Фрагмент текста —
# # # # # # #

Хотя Иосиф был женат, но его жена оставалась в Иерусалиме, и он долго не видал ее. В Александрии, а быть может еще и в Цезарее, Веспасиан женил его на пленной иудейке, которая, однако, вскоре покинула насильственно навязанного ей мужа. Затем Иосиф женился еще раз, но также неудачно: вскоре ему пришлось развестись. Четвертый, и последний, брак его на богатой критянке из уважаемой семьи состоялся значительно позже. От третьей жены своей он имел сына Гиркана, от критянки – Юста и Симонида, прозванного также Агриппою (Vita, § 422–430).

Вернувшись из Египта в Иудею, Иосиф застал Тита готовящимся к окончательному взятию непокорного Иерусалима. То было весною 70 года. Тит немедленно назначил Иосифа переводчиком при сношениях с иудеями и пользовался им также в качестве парламентера15 . Живя в римском лагере, Иосиф не сумел расположить к себе римских офицеров, которые сплошь и рядом жестоко глумились над ним. Его положение особенно затруднялось тем, что иерусалимцы, совершенно, впрочем, основательно, видели в нем предателя и шпиона и всячески старались выказать ему свою ненависть. Случаев для этого представилось им несколько, именно каждый раз, как Иосифу приходилось подходить в качестве парламентера к стенам священного города. Правда, его поведение при этом было иногда прямо возмутительно: он не только уговаривал своих сограждан сдаться, но и употреблял при этом самые недостойные приемы. Так, например, восхваляя могущество римлян, он старался убедить иерусалимцев в божественности их миссии. В виде доказательства он сослался между прочим на то, что будто бы с появлением Тита под стенами города иссякшая перед тем силоамская купель давала теперь втрое больше воды, чем когда-либо раньше16 .

# # # # # # #

Задания —
1. Выпишите из отрывка об Иосифе без изменений участок от слов «Хотя Иосиф был» до слов «(Vita, § 422–430).».
2. На ком Иосиф женился в четвертый, последний раз, согласно отрывку об Иосифе?
3. Напишите продолжение отрывка об Иосифе, начиная сразу после его последнего предложения.

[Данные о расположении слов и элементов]
# # # # # # #

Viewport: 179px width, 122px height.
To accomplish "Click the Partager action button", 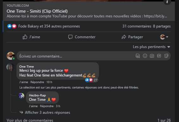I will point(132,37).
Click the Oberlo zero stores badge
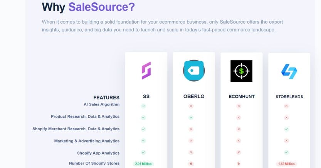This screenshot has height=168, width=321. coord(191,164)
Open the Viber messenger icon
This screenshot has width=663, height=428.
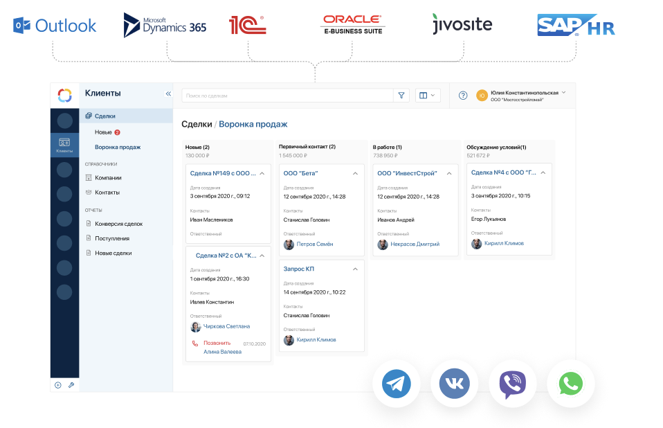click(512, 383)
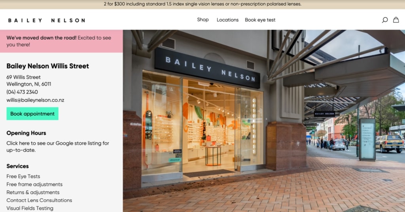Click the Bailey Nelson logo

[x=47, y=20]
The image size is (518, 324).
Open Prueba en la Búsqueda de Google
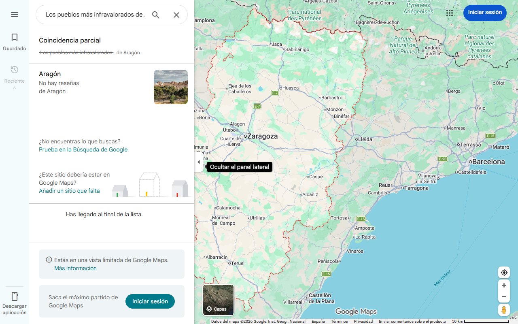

# # # # # # #

Результаты заданий —
1.
Хотя Иосиф был женат, но его жена оставалась в Иерусалиме, и он долго не видал ее. В Александрии, а быть может еще и в Цезарее, Веспасиан женил его на пленной иудейке, которая, однако, вскоре покинула насильственно навязанного ей мужа. Затем Иосиф женился еще раз, но также неудачно: вскоре ему пришлось развестись. Четвертый, и последний, брак его на богатой критянке из уважаемой семьи состоялся значительно позже. От третьей жены своей он имел сына Гиркана, от критянки – Юста и Симонида, прозванного также Агриппою (Vita, § 422–430).

2. На богатой критянке из уважаемой семьи.

3.
Неудивительно поэтому, что, пока Иосиф рассыпался в подобных похвалах с.13 угнетателям, угнетенные и осажденные осыпали его градом копий, стрел и камней. Иосифу стоило подчас огромного труда уберечься от этого. Однажды, впрочем, в него так метко бросили камнем, что парламентер пал на землю и был замертво унесен в римский лагерь. По этому поводу в Иерусалиме началось ликование: граждане были убеждены в смерти изменника. Когда об этом сообщили престарелой матери Иосифа, томившейся тогда с прочими членами семьи в темнице (ярые зелоты таким жестоким образом отомстили несчастной за измену сына и за принадлежность его к фарисейству), та, говорят, воскликнула, что и лучше, чтобы изменник умер, чем чтобы он продолжал вести свою позорную жизнь.

Тем временем Тит свирепствовал против иудейских пленных. Сохранилось указание, будто он ежедневно казнил до 500 их. Иосиф между тем расспрашивал несчастных о положении дел в городе и, по собственному заявлению, делал себе письменные на этот счет заметки17 .

Я не стану утомлять читателей подробным описанием всех перипетий осады и конечного штурма Иерусалима. Иосиф посвятил этому V и VI книги своей «Иудейской войны», где с большою подробностью рассказывает об этом. 5 июля 70 года пал замок Антония и с ним священный город. Политическая самостоятельность Иудеи погибла навсегда.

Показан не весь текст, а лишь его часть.